What to work on → Below are some records; reproduce them exactly.

Records provided →

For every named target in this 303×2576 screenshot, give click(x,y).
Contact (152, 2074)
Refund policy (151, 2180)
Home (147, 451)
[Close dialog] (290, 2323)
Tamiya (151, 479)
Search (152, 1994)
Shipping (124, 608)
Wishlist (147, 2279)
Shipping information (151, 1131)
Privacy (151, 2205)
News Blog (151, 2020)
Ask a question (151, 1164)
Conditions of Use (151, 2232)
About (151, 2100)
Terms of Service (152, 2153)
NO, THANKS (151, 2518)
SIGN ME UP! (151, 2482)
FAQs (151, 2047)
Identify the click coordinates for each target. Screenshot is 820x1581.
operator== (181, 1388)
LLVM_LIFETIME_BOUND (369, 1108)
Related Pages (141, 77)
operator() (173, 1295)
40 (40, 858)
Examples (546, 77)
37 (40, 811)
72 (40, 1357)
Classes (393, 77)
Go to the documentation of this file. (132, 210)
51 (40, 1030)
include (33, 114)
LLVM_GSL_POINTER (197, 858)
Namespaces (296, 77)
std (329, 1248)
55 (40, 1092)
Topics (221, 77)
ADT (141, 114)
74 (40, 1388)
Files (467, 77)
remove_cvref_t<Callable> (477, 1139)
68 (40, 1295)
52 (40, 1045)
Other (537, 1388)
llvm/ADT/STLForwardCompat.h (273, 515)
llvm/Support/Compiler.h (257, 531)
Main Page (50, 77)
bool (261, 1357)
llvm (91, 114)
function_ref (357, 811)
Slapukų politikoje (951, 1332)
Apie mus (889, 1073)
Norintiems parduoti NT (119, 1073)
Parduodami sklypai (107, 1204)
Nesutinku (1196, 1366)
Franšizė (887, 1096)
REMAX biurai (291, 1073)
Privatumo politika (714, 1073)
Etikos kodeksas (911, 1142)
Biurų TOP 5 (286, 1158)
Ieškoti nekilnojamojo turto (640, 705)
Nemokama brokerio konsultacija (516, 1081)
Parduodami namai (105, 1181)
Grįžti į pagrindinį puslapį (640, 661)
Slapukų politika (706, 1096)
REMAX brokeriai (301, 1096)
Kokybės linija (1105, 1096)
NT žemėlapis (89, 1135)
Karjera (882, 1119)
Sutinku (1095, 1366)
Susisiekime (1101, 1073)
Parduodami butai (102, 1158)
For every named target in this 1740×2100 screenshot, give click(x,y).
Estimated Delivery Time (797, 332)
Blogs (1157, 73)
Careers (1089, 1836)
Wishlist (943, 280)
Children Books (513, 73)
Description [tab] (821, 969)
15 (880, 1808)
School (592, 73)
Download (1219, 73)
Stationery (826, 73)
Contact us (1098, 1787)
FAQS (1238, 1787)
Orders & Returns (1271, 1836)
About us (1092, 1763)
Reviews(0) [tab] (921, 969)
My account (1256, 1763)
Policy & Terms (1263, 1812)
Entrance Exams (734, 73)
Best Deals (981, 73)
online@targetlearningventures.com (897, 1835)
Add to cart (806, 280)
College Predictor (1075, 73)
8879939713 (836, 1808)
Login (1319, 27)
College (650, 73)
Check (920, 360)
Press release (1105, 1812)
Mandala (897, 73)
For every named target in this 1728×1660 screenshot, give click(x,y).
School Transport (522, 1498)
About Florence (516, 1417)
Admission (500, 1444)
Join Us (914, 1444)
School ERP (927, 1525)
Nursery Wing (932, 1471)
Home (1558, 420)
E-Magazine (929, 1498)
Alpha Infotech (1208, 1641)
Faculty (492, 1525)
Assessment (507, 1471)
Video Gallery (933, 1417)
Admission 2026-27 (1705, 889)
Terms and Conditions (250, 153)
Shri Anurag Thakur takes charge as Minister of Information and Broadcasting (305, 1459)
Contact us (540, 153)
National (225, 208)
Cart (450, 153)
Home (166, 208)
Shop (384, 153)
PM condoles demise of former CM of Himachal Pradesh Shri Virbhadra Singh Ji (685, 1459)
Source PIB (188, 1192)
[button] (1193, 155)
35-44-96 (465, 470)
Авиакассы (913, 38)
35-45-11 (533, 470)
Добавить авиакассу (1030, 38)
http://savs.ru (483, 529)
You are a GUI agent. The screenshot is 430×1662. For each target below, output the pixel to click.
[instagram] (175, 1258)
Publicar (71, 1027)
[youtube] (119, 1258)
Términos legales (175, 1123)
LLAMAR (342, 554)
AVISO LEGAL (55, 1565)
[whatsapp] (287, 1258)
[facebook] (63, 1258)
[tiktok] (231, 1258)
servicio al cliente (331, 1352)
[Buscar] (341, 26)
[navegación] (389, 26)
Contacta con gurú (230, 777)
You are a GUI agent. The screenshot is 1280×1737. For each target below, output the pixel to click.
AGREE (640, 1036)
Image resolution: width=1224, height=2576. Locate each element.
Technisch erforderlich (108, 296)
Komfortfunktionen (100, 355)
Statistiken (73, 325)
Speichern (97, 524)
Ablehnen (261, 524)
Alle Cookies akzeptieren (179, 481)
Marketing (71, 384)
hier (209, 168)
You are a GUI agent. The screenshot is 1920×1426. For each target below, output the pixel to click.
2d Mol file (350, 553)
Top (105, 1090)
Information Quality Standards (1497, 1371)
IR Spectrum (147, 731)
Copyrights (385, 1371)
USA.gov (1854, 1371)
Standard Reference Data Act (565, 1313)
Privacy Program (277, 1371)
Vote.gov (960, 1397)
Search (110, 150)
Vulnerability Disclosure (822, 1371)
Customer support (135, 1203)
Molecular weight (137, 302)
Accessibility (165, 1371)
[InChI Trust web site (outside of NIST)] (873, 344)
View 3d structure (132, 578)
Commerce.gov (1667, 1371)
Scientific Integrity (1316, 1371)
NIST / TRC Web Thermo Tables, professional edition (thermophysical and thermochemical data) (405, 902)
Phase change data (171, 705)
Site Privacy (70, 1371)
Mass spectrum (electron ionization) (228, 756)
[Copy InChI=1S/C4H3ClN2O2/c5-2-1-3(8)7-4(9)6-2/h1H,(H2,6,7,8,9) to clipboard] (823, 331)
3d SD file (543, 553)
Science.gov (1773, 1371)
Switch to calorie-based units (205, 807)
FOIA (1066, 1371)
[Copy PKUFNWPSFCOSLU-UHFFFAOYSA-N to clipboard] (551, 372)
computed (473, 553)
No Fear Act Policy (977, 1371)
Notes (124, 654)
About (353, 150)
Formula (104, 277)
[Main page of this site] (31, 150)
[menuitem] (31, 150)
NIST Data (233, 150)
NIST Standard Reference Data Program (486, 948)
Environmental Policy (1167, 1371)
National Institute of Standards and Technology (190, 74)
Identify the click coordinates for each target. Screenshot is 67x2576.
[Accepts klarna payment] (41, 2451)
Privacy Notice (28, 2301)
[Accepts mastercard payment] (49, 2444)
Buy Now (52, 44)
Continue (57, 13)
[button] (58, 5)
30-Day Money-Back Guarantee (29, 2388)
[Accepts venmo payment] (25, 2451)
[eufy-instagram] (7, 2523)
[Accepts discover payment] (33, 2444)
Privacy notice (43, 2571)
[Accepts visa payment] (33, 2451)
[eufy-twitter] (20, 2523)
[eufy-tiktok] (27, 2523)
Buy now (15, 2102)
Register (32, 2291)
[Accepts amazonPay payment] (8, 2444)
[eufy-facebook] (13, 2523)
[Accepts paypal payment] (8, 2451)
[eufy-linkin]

Completed task →
For every named target in this 303×2576 screenshot, give click(x,y).
Contact (152, 2074)
Refund policy (151, 2180)
Home (147, 451)
[Close dialog] (290, 2323)
Tamiya (151, 479)
Search (152, 1994)
Shipping (124, 608)
Wishlist (147, 2279)
Shipping information (151, 1131)
Privacy (151, 2205)
News Blog (151, 2020)
Ask a question (151, 1164)
Conditions of Use (151, 2232)
About (151, 2100)
Terms of Service (152, 2153)
NO, THANKS (151, 2518)
SIGN ME UP! (151, 2482)
FAQs (151, 2047)
Identify the click coordinates for each target. Screenshot is 820x1581.
operator== (181, 1388)
LLVM_LIFETIME_BOUND (369, 1108)
Related Pages (141, 77)
operator() (173, 1295)
40 (40, 858)
Examples (546, 77)
37 (40, 811)
72 (40, 1357)
Classes (393, 77)
Go to the documentation of this file. (132, 210)
51 (40, 1030)
include (33, 114)
LLVM_GSL_POINTER (197, 858)
Namespaces (296, 77)
std (329, 1248)
55 (40, 1092)
Topics (221, 77)
ADT (141, 114)
74 (40, 1388)
Files (467, 77)
remove_cvref_t<Callable> (477, 1139)
68 (40, 1295)
52 (40, 1045)
Other (537, 1388)
llvm/ADT/STLForwardCompat.h (273, 515)
llvm/Support/Compiler.h (257, 531)
Main Page (50, 77)
bool (261, 1357)
llvm (91, 114)
function_ref (357, 811)
Slapukų politikoje (951, 1332)
Apie mus (889, 1073)
Norintiems parduoti NT (119, 1073)
Parduodami sklypai (107, 1204)
Nesutinku (1196, 1366)
Franšizė (887, 1096)
REMAX biurai (291, 1073)
Privatumo politika (714, 1073)
Etikos kodeksas (911, 1142)
Biurų TOP 5 (286, 1158)
Ieškoti nekilnojamojo turto (640, 705)
Nemokama brokerio konsultacija (516, 1081)
Parduodami namai (105, 1181)
Grįžti į pagrindinį puslapį (640, 661)
Slapukų politika (706, 1096)
REMAX brokeriai (301, 1096)
Kokybės linija (1105, 1096)
NT žemėlapis (89, 1135)
Karjera (882, 1119)
Sutinku (1095, 1366)
Susisiekime (1101, 1073)
Parduodami butai (102, 1158)
For every named target in this 1740×2100 screenshot, give click(x,y).
Estimated Delivery Time (797, 332)
Blogs (1157, 73)
Careers (1089, 1836)
Wishlist (943, 280)
Children Books (513, 73)
Description [tab] (821, 969)
15 (880, 1808)
School (592, 73)
Download (1219, 73)
Stationery (826, 73)
Contact us (1098, 1787)
FAQS (1238, 1787)
Orders & Returns (1271, 1836)
About us (1092, 1763)
Reviews(0) [tab] (921, 969)
My account (1256, 1763)
Policy & Terms (1263, 1812)
Entrance Exams (734, 73)
Best Deals (981, 73)
online@targetlearningventures.com (897, 1835)
Add to cart (806, 280)
College Predictor (1075, 73)
8879939713 (836, 1808)
Login (1319, 27)
College (650, 73)
Check (920, 360)
Press release (1105, 1812)
Mandala (897, 73)
For every named target in this 1728×1660 screenshot, give click(x,y).
School Transport (522, 1498)
About Florence (516, 1417)
Admission (500, 1444)
Join Us (914, 1444)
School ERP (927, 1525)
Nursery Wing (932, 1471)
Home (1558, 420)
E-Magazine (929, 1498)
Alpha Infotech (1208, 1641)
Faculty (492, 1525)
Assessment (507, 1471)
Video Gallery (933, 1417)
Admission 2026-27 (1705, 889)
Terms and Conditions (250, 153)
Shri Anurag Thakur takes charge as Minister of Information and Broadcasting (305, 1459)
Contact us (540, 153)
National (225, 208)
Cart (450, 153)
Home (166, 208)
Shop (384, 153)
PM condoles demise of former CM of Himachal Pradesh Shri Virbhadra Singh Ji (685, 1459)
Source PIB (188, 1192)
[button] (1193, 155)
35-44-96 (465, 470)
Авиакассы (913, 38)
35-45-11 (533, 470)
Добавить авиакассу (1030, 38)
http://savs.ru (483, 529)
You are a GUI agent. The screenshot is 430×1662. For each target below, output the pixel to click.
[instagram] (175, 1258)
Publicar (71, 1027)
[youtube] (119, 1258)
Términos legales (175, 1123)
LLAMAR (342, 554)
AVISO LEGAL (55, 1565)
[whatsapp] (287, 1258)
[facebook] (63, 1258)
[tiktok] (231, 1258)
servicio al cliente (331, 1352)
[Buscar] (341, 26)
[navegación] (389, 26)
Contacta con gurú (230, 777)
You are a GUI agent. The screenshot is 1280×1737. For each target below, output the pixel to click.
AGREE (640, 1036)
Image resolution: width=1224, height=2576. Locate each element.
Technisch erforderlich (108, 296)
Komfortfunktionen (100, 355)
Statistiken (73, 325)
Speichern (97, 524)
Ablehnen (261, 524)
Alle Cookies akzeptieren (179, 481)
Marketing (71, 384)
hier (209, 168)
You are a GUI agent. The screenshot is 1920×1426. For each target below, output the pixel to click.
2d Mol file (350, 553)
Top (105, 1090)
Information Quality Standards (1497, 1371)
IR Spectrum (147, 731)
Copyrights (385, 1371)
USA.gov (1854, 1371)
Standard Reference Data Act (565, 1313)
Privacy Program (277, 1371)
Vote.gov (960, 1397)
Search (110, 150)
Vulnerability Disclosure (822, 1371)
Customer support (135, 1203)
Molecular weight (137, 302)
Accessibility (165, 1371)
[InChI Trust web site (outside of NIST)] (873, 344)
View 3d structure (132, 578)
Commerce.gov (1667, 1371)
Scientific Integrity (1316, 1371)
NIST / TRC Web Thermo Tables, professional edition (thermophysical and thermochemical data) (405, 902)
Phase change data (171, 705)
Site Privacy (70, 1371)
Mass spectrum (electron ionization) (228, 756)
[Copy InChI=1S/C4H3ClN2O2/c5-2-1-3(8)7-4(9)6-2/h1H,(H2,6,7,8,9) to clipboard] (823, 331)
3d SD file (543, 553)
Science.gov (1773, 1371)
Switch to calorie-based units (205, 807)
FOIA (1066, 1371)
[Copy PKUFNWPSFCOSLU-UHFFFAOYSA-N to clipboard] (551, 372)
computed (473, 553)
No Fear Act Policy (977, 1371)
Notes (124, 654)
About (353, 150)
Formula (104, 277)
[Main page of this site] (31, 150)
[menuitem] (31, 150)
NIST Data (233, 150)
NIST Standard Reference Data Program (486, 948)
Environmental Policy (1167, 1371)
National Institute of Standards and Technology (190, 74)
Identify the click coordinates for each target. Screenshot is 67x2576.
[Accepts klarna payment] (41, 2451)
Privacy Notice (28, 2301)
[Accepts mastercard payment] (49, 2444)
Buy Now (52, 44)
Continue (57, 13)
[button] (58, 5)
30-Day Money-Back Guarantee (29, 2388)
[Accepts venmo payment] (25, 2451)
[eufy-instagram] (7, 2523)
[Accepts discover payment] (33, 2444)
Privacy notice (43, 2571)
[Accepts visa payment] (33, 2451)
[eufy-twitter] (20, 2523)
[eufy-tiktok] (27, 2523)
Buy now (15, 2102)
Register (32, 2291)
[Accepts amazonPay payment] (8, 2444)
[eufy-facebook] (13, 2523)
[Accepts paypal payment] (8, 2451)
[eufy-linkin]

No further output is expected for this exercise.